» Your assignment: Whenever the string "save" turns up in a line below, that line should be copied.

[Stored data]
::::::::::

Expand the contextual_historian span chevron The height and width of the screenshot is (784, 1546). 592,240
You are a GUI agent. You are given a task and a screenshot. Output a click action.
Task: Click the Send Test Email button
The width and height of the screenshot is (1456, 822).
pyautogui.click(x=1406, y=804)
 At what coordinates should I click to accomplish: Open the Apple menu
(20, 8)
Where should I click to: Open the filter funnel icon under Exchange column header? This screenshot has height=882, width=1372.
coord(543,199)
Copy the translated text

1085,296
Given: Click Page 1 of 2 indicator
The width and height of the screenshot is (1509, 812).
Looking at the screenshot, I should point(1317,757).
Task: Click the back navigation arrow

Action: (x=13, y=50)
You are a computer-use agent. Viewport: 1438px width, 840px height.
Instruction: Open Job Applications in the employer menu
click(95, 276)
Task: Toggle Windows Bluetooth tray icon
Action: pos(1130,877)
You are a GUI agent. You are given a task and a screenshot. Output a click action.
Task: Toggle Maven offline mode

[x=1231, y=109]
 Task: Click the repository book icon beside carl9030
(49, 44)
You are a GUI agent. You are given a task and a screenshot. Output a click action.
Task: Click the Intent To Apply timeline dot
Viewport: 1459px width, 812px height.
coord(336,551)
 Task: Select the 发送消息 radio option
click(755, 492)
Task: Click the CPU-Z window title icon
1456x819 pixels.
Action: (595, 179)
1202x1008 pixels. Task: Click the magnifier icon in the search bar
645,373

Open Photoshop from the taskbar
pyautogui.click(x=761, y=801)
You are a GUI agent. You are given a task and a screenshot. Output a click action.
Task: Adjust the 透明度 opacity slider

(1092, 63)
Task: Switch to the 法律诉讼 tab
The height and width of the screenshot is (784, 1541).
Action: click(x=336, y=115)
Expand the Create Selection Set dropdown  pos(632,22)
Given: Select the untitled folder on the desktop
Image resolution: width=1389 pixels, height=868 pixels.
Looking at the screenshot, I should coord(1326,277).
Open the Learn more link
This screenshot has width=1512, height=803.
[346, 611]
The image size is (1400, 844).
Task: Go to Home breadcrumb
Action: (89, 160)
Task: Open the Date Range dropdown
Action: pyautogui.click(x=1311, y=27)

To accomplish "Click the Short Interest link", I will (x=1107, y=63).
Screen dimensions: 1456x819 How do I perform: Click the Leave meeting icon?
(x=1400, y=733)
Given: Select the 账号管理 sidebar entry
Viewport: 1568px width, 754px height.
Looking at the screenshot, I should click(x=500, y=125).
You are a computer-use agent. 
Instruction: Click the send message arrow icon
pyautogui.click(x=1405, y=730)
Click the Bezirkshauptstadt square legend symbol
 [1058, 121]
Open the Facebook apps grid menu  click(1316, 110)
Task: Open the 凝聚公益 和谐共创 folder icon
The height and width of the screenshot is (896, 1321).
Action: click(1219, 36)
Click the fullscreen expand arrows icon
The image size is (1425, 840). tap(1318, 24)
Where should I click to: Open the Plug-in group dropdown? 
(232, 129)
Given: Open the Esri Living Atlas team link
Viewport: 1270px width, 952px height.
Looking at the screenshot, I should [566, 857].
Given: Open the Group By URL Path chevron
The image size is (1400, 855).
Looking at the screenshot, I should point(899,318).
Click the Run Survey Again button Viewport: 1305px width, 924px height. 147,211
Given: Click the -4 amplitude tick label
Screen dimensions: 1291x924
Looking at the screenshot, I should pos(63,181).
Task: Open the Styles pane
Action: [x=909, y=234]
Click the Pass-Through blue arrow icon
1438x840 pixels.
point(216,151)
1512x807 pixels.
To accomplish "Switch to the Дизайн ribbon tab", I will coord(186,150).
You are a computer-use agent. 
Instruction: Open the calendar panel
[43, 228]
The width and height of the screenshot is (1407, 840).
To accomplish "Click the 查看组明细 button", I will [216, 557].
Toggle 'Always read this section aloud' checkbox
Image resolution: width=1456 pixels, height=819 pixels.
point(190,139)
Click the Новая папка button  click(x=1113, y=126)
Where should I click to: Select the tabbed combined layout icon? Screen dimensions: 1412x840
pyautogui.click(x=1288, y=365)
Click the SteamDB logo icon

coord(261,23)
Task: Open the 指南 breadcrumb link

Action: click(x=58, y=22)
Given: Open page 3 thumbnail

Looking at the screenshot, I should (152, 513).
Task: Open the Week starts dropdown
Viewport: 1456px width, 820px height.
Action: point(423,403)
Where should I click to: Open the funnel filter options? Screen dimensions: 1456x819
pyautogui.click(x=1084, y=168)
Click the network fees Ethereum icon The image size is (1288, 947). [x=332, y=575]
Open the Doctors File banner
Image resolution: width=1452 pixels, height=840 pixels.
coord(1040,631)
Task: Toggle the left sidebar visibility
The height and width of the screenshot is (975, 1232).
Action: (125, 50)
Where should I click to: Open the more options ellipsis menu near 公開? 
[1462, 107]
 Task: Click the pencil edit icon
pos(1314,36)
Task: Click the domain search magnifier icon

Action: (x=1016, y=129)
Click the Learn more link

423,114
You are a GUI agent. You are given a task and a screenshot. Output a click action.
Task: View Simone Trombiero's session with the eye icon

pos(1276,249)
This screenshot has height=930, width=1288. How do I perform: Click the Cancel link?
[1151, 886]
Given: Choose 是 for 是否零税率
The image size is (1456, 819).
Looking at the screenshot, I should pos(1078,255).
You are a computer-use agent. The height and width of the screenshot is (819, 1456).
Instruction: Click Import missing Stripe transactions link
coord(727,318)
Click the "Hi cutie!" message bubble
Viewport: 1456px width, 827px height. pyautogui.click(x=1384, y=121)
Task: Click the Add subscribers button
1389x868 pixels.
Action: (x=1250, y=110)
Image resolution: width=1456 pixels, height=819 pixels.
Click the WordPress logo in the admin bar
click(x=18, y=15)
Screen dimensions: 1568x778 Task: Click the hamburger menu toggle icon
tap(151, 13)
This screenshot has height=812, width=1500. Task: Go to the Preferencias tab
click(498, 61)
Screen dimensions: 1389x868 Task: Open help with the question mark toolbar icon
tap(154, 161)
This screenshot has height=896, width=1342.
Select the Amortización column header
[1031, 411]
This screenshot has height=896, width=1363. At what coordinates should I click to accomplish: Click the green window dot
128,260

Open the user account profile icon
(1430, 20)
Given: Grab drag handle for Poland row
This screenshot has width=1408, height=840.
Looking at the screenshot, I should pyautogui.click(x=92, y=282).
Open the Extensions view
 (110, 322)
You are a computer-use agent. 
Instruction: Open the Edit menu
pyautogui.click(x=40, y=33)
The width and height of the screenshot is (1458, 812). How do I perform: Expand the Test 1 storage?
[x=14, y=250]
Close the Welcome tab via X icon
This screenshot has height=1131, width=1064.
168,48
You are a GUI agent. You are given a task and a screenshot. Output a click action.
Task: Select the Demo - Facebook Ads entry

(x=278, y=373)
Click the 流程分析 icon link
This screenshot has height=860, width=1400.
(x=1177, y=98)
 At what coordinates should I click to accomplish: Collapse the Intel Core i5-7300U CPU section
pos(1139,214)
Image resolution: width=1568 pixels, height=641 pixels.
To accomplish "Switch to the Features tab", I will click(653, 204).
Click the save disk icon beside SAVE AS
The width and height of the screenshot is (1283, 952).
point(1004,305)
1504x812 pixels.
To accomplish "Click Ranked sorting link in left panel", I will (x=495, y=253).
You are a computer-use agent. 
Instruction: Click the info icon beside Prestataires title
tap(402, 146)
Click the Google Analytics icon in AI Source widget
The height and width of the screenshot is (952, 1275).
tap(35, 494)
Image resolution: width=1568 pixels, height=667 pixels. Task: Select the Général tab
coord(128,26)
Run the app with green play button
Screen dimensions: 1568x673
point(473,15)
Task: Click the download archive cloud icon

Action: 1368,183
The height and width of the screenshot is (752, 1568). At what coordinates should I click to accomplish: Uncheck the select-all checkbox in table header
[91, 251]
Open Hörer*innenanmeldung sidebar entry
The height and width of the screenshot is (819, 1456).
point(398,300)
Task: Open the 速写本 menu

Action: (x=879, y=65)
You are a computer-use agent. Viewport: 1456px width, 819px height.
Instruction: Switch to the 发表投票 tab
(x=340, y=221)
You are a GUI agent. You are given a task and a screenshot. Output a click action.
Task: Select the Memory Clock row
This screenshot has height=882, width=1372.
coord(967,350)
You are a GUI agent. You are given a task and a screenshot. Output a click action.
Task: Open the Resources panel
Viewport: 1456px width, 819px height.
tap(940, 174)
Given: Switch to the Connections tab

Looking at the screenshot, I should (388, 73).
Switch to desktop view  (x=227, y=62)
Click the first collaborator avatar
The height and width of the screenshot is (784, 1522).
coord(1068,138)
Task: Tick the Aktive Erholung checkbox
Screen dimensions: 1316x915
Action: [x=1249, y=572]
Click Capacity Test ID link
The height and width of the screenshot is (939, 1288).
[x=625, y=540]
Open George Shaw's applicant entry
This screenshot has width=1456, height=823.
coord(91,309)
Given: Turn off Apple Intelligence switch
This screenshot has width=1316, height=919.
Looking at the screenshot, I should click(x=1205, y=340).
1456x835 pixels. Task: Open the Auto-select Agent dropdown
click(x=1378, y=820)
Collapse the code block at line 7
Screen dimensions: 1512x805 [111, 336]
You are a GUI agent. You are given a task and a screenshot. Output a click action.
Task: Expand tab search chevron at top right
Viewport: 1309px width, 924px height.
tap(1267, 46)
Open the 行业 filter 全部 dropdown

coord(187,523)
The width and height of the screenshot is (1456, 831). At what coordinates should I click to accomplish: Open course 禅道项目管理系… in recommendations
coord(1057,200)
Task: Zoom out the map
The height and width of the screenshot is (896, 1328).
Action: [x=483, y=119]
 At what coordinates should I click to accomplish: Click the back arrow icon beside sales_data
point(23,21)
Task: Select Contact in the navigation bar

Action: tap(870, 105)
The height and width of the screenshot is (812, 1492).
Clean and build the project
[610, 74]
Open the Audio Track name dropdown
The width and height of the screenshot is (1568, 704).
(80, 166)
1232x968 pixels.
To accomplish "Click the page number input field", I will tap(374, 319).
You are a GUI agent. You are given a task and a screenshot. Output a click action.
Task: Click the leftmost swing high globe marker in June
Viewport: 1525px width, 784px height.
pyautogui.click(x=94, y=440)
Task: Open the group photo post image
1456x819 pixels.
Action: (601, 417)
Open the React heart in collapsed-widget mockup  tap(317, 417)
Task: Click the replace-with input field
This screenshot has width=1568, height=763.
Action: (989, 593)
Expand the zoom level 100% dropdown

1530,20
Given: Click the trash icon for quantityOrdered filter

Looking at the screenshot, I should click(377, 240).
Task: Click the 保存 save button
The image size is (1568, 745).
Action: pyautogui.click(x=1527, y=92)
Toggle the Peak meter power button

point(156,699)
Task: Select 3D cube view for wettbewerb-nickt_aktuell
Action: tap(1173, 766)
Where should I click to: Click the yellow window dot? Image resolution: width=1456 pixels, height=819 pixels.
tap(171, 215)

::::::::::

» Result below:
Click the save disk icon beside SAVE AS
Task: Click the 保存 save button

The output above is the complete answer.